The Bi-directional Adjustment?
As a chiropractic student I thought I needed to become an “expert” at adjusting [spinal manipulation]. However, I perceive the most important adjustments I have made have been relational, not manual. The introduction to Friere’s pedagogy has allowed me to recognize that clinical care, like education, is often something that is built communally, not merely delivered in isolation.
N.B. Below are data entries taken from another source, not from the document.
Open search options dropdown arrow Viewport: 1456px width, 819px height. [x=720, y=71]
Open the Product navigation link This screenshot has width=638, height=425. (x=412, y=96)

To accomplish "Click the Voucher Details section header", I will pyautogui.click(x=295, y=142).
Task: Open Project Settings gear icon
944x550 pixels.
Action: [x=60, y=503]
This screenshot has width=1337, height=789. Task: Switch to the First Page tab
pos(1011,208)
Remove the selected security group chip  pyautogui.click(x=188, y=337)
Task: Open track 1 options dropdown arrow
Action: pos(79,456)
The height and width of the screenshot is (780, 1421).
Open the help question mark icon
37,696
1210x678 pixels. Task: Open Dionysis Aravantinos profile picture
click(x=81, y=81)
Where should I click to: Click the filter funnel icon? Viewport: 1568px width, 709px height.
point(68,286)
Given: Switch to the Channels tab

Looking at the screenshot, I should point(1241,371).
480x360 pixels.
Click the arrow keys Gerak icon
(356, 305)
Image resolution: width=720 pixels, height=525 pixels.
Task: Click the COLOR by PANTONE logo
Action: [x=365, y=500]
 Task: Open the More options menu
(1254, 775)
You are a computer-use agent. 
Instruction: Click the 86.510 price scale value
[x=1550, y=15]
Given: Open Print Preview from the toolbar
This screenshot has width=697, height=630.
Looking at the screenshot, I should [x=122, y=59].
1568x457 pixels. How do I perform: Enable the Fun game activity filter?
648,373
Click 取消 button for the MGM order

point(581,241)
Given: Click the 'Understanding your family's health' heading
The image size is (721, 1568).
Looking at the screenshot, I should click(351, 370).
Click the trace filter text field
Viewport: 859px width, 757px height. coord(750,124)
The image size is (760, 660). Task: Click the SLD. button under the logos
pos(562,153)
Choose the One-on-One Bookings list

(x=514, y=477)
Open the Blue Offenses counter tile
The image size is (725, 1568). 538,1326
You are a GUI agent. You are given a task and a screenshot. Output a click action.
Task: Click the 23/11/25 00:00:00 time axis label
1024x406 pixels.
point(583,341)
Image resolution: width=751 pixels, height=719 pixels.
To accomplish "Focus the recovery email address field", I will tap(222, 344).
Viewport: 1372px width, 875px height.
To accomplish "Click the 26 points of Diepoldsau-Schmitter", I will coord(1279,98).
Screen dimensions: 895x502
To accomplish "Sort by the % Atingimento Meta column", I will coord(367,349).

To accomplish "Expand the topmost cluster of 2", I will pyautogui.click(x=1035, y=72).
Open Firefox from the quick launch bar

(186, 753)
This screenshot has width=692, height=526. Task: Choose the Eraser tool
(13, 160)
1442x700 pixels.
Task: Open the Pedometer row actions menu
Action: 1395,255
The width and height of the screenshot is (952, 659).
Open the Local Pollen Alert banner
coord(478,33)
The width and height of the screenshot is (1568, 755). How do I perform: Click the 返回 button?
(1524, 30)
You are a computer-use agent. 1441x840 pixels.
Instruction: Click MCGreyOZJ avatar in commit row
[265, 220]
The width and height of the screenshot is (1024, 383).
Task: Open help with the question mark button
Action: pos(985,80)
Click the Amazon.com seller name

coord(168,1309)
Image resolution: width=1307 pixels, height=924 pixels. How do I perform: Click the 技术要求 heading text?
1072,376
When I enter a clinic room now, I remind myself that both the patient and I are students of the same body and worldly phenomena, both searching for understanding. So much of clinical care has traditionally been centered around an “expert” alleviating pain through knowledge translation and intervention, such as the adjustment [spinal manipulation]. So, I ask, does this clinical care approach need to be reimagined? Perhaps, does the most meaningful adjustment occur when two people meet and are simply willing to learn from one another? Maybe, when we transform this approach we see a new adjustment, and its bi-directional.
Footnotes
Conflicts of Interest: The author has no disclaimers, competing interests, or sources of support or funding to report in the preparation of this manuscript.